The videos of the LSFB CONT dataset are all recorded in 720x576px resolution with 50 FPS. The duration of the video is variable (between 30 seconds and 30 minutes).

Each video can be retrieved from the ID of the corresponding instance. For example: ./videos/CLSFBI0103_S001_B.mp4 for the instance CLSFBI0103_S001_B.

Annotations

The LSFB video are annotated using gloss. Glosses are unique labels associated to each sign. All the annotations are contained in a single file where each instance ID is associated to a list of annotations (start, end, label) where: * start: starting time of the sign (milliseconds) * end: ending time of the sign (milliseconds) * label: the label of the sign (gloss)
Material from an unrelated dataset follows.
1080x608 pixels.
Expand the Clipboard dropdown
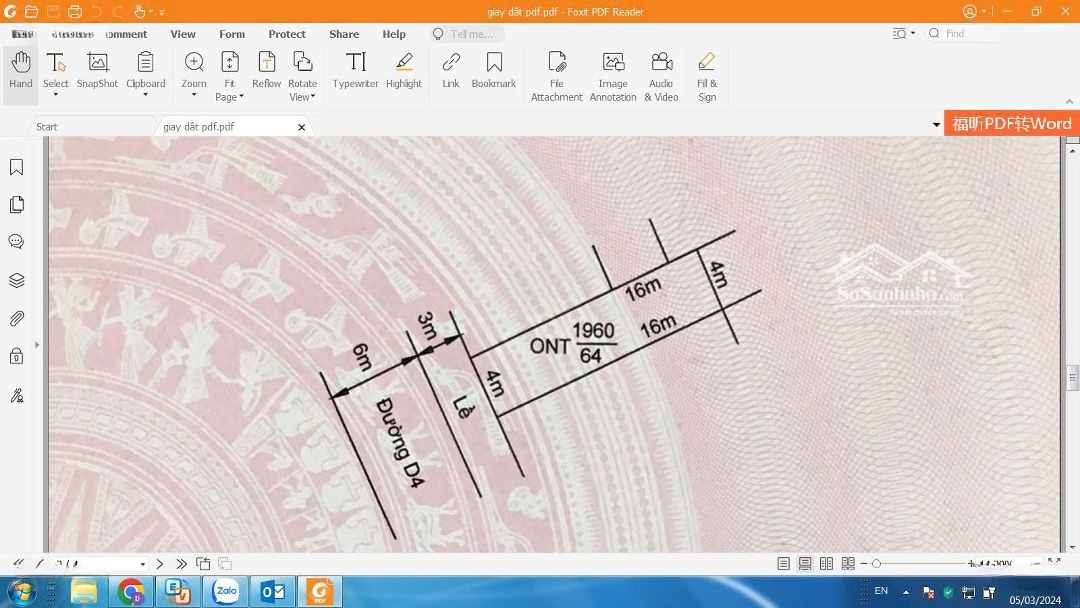[146, 96]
There are multiple annotations files: * ./annotations/signs_left_hand.json: all the signs performed with the left hand; * ./annotations/signs_right_hand.json: all the signs performed with the right hand; * ./annotations/signs_both_hands.json: all the signs performed with any hand;

The annotations files were created based on the original annotations created by the LSFB-LAB. Those annotation are available on demande and use the ELAN file format. Along with the gloss annotation, the ELAN file also contains an alligned french translation. However, frenche translation is still a work in progress and will be available in its own CSV file when ready.

Poses

From each frame of each video a set of landmarks is extracted using MediaPipe. These landmarks relate to the main speaker in the video. The different sets of landmarks extracted:

  • The face: 468 landmarks;
  • The pose (body): 30 landmarks;
  • The left hand: 21 landmarks;
  • The right hand: 21 landmarks.

Each video can be retrieved from the ID of the corresponding instance. For example, the landmarks of the left hand of the signer of the instance CLSFBI0103_S001_B are located in the file ./poses/left_hand/CLSFBI0103_S001_B.npy. You can then load this file using Numpy.

You can also load the raw landmarks in the poses_raw folder.